Real-time sync layer for Slake collaborative annotations

Readme

@slake-dev/sync

Client-side SDK for Slake — multiplayer design review on your running builds. Adds collaborative annotations, cursors, and comments to any React app.

Install

npm install @slake-dev/sync

Which entry should I use?

@slake-dev/sync ships two entry points. Pick based on the host's React version:

| Your React | Use | Why | Also install? | |---|---|---|---| | 17, 18, 19 | import { SlakeSync } from '@slake-dev/sync' (component path) | Smallest install; shares your React instance | Nothing — @slake-dev/sds installs automatically | | 16.8 – 16.x | import { mount } from '@slake-dev/sync/standalone' | Component path is compiled with the new JSX transform, which imports react/jsx-runtime (React 17+ only). Standalone bundles its own React. | Nothing — SDS is inlined into the standalone bundle | | 16.0 – 16.7 | Not supported | Slake uses hooks.

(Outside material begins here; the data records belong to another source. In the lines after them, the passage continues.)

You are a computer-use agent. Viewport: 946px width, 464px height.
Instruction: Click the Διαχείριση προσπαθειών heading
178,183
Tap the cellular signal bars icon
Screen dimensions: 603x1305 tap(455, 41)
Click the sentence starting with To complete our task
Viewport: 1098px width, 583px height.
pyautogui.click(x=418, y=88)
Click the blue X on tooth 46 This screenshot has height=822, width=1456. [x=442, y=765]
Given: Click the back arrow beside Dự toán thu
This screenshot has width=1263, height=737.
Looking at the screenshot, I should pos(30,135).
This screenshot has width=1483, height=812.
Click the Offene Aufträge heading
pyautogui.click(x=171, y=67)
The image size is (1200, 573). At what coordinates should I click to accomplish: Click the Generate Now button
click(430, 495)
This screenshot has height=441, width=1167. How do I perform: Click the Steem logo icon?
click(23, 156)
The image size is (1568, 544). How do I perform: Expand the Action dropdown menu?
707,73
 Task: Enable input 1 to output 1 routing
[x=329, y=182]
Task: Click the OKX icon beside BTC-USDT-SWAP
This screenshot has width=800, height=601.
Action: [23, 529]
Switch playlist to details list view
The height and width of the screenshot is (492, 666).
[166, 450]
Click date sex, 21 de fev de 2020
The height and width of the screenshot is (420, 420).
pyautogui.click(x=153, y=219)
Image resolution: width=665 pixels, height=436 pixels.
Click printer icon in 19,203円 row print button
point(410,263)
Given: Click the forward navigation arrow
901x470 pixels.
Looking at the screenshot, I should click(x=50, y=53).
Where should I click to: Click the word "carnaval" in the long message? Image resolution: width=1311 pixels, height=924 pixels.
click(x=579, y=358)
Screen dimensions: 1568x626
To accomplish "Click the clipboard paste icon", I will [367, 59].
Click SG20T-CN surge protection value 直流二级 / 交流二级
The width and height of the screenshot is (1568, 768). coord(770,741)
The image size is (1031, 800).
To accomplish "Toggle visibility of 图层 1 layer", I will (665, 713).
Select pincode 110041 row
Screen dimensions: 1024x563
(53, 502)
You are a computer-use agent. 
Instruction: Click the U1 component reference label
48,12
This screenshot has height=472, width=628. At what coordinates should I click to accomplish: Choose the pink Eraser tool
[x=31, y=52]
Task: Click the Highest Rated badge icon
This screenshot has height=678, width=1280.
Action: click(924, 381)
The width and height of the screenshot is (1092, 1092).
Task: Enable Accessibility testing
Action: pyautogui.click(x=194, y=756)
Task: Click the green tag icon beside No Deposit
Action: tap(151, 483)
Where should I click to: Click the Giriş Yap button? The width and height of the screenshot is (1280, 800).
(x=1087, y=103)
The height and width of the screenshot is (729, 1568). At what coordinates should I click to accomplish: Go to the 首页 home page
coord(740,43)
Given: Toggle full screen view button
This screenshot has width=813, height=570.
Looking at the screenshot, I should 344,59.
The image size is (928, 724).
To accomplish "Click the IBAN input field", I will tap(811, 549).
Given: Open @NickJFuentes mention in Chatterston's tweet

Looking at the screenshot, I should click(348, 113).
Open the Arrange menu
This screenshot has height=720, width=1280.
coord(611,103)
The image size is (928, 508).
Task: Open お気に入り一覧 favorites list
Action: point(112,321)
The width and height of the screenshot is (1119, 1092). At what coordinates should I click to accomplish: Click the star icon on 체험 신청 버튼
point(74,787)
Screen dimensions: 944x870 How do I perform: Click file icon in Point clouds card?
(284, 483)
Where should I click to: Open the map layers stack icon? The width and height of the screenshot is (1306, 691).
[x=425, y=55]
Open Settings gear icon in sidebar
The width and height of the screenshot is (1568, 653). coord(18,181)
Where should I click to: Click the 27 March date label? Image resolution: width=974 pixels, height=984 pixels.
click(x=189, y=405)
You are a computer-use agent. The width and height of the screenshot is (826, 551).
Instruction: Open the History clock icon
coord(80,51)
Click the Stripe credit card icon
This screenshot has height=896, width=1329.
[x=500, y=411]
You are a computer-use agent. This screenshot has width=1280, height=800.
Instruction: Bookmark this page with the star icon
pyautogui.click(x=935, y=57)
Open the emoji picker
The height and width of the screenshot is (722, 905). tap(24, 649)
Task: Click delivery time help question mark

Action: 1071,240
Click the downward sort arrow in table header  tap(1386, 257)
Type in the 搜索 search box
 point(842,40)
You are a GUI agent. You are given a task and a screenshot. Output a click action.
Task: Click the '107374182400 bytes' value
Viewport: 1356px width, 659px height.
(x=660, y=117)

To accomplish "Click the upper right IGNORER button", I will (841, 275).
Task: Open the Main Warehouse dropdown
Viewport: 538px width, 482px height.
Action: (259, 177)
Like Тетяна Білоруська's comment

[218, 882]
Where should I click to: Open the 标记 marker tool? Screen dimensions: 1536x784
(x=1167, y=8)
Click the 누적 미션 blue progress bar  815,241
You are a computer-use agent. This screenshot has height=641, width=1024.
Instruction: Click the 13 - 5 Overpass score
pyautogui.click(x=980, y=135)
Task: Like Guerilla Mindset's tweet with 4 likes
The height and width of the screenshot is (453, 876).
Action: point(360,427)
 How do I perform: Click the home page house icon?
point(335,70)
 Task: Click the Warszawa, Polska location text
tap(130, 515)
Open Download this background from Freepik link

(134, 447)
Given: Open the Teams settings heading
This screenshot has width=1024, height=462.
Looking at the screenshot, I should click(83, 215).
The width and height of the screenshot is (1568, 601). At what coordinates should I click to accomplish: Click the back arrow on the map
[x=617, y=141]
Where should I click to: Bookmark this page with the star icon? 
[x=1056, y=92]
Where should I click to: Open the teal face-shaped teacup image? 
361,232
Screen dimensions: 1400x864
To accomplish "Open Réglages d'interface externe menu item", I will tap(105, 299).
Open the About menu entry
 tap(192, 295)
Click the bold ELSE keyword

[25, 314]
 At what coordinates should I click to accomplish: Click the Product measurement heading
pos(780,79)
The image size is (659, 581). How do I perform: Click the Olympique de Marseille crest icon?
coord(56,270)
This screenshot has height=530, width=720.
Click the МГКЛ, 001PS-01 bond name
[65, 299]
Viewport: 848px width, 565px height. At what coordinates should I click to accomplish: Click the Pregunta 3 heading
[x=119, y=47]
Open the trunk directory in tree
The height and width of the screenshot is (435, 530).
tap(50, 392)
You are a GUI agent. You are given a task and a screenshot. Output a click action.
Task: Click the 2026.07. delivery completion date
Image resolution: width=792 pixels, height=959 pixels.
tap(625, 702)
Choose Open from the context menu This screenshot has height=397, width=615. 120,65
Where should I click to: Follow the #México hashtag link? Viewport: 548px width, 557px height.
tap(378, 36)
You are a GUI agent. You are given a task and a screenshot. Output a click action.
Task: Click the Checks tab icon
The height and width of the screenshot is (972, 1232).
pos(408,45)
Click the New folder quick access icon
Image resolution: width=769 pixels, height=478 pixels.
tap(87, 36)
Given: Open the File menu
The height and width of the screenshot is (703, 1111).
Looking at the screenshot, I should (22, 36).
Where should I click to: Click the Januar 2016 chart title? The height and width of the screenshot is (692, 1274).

Upgrade React to 16.8+, or track #318 for the shadow-root standalone with no React peer dep. | n/a | | Non-React host | @slake-dev/sync/standalone | Bundles React + everything; mounts imperatively. | Nothing |

npx @slake-dev/cli init reads your React version and installs the right packages + writes the right snippet for you.

Setup

Wrap your app with the Slake provider:

import { SlakeAnnotation } from '@slake-dev/sync';

function App() {
  return (
    <>
      <YourApp />
      <SlakeAnnotation
        serverUrl="http://localhost:4000"
        projectId="my-project"
        user={{ id: 'user-1', name: 'Alice' }}
      />
    </>
  );
}

Quick start with the CLI

The easiest way to add Slake to an existing project:

npx @slake-dev/cli init

GitHub / GitHub Enterprise

GitHub sign-in (avatars, @mentions, issue creation, agent dispatch) works against public github.com out of the box. To use a GitHub Enterprise host instead, register an OAuth app on that host (Device Flow enabled) and set GITHUB_ENTERPRISE_HOST + GITHUB_ENTERPRISE_CLIENT_ID on the @slake-dev/server backend — Slake auto-detects the host from your git remote and routes sign-in there. Full walkthrough: root README → GitHub Enterprise.

Peer dependencies

  • react >=16.8.0 <20.0.0
  • react-dom >=16.8.0 <20.0.0

@slake-dev/sds is bundled as a regular dependency, so it installs automatically with @slake-dev/sync. Standalone-path consumers (@slake-dev/sync/standalone) get SDS inlined into the bundle at build time and don't import from node_modules/@slake-dev/sds at runtime — the install cost is paid by both paths but the runtime cost only by the component path.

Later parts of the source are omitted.